Given entries below:
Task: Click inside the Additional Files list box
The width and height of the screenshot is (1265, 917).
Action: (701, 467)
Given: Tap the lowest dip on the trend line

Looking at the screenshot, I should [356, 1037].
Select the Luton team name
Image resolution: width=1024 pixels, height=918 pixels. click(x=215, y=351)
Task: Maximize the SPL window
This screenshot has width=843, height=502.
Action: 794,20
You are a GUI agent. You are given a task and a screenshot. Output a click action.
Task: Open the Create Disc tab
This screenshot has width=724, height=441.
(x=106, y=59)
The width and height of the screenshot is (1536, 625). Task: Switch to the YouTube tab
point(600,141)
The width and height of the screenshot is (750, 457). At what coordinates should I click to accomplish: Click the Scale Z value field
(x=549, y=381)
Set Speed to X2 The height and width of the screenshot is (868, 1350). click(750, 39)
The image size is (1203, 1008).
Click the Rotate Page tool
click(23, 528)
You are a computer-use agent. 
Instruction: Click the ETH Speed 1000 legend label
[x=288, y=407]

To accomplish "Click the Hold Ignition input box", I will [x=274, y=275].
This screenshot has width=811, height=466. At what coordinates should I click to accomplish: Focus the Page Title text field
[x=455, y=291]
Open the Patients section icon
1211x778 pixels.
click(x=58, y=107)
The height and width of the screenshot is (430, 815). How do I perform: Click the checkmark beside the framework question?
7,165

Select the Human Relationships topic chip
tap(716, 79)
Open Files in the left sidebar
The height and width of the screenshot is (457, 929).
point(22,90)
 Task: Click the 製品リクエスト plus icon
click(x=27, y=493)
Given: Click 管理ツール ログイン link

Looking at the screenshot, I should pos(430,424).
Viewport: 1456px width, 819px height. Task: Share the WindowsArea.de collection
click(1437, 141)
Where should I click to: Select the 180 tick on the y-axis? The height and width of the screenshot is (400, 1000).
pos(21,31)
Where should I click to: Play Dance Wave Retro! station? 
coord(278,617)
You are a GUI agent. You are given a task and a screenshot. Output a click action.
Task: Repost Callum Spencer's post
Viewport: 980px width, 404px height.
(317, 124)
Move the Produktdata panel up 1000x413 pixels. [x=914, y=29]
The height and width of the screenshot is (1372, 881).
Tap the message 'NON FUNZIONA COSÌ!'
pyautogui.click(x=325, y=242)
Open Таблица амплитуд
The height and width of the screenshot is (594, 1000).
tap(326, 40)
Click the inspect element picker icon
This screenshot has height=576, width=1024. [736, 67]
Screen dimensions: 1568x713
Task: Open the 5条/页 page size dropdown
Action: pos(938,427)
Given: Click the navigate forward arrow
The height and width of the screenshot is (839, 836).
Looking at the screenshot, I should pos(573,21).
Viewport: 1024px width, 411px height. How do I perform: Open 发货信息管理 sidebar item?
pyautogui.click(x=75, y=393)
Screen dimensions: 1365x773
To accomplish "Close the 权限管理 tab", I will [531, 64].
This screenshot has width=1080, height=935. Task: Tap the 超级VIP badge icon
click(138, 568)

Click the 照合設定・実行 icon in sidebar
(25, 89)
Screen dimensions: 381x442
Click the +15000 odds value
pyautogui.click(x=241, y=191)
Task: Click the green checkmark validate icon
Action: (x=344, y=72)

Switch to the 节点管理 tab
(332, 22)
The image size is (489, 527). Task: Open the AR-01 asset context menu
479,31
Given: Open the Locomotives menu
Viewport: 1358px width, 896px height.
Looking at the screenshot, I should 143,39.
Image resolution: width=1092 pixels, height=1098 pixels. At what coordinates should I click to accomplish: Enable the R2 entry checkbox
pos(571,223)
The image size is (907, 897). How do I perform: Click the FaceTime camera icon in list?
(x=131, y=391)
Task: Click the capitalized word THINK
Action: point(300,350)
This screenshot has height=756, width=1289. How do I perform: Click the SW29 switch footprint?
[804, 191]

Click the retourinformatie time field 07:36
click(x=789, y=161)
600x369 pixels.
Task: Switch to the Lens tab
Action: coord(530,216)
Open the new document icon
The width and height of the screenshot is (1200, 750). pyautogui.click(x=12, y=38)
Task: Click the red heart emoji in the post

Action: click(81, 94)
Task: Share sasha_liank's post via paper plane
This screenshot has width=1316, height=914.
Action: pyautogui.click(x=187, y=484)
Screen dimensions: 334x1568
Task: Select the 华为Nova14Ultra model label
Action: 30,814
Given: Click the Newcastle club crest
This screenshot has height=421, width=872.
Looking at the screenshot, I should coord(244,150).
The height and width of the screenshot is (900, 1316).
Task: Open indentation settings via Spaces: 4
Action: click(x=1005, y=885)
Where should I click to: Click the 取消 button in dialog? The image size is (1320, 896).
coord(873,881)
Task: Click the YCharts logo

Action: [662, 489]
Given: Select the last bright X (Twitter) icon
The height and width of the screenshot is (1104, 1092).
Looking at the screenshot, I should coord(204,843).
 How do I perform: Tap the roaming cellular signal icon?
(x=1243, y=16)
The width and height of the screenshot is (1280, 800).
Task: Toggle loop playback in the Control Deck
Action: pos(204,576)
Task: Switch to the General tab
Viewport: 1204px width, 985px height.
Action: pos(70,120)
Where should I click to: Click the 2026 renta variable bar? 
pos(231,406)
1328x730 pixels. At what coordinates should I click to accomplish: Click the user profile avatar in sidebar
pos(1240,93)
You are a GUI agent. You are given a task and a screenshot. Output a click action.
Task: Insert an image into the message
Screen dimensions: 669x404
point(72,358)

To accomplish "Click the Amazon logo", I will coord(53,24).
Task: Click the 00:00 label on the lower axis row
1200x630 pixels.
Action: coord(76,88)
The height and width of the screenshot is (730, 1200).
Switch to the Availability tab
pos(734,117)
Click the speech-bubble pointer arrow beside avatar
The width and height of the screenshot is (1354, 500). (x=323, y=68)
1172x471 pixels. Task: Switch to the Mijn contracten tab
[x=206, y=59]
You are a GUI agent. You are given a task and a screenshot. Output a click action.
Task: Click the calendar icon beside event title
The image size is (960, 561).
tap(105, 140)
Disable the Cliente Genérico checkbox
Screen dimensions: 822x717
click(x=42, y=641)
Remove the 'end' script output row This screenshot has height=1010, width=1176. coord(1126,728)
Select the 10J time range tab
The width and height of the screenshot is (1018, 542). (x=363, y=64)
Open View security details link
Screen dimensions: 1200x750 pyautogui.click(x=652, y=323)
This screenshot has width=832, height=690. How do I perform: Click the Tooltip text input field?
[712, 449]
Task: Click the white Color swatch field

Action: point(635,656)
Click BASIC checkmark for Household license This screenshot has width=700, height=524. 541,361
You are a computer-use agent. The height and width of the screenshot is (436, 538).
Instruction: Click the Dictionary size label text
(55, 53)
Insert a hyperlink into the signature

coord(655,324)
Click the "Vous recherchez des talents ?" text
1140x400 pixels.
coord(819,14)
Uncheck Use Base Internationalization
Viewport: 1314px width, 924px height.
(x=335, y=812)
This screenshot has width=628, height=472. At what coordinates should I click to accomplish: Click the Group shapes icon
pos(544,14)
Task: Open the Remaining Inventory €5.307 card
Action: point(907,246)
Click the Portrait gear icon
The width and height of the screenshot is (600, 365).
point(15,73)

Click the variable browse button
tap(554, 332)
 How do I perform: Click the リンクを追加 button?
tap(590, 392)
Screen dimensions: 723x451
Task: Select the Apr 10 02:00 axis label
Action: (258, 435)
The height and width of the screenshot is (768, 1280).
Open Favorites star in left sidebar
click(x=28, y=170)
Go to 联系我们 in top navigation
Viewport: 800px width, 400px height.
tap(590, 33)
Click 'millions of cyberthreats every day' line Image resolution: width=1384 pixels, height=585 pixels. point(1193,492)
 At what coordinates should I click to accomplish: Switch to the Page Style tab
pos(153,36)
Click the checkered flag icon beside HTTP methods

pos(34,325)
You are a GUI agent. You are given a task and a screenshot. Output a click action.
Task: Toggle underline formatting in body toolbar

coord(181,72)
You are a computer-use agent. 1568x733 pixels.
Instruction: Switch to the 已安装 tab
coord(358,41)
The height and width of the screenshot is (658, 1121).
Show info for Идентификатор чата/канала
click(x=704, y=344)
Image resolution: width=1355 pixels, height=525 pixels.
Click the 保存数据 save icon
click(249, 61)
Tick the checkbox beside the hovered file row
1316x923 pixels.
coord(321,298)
End of Given entries.
Work required
Only the lines above starting at the one containing "This screenshot has width=1316, height=914." and ending at the one containing "Given: Click the Newcastle club crest", both included, are to be returned, exactly as they read.

Reply to the exercise
This screenshot has width=1316, height=914.
Action: pyautogui.click(x=187, y=484)
Screen dimensions: 334x1568
Task: Select the 华为Nova14Ultra model label
Action: 30,814
Given: Click the Newcastle club crest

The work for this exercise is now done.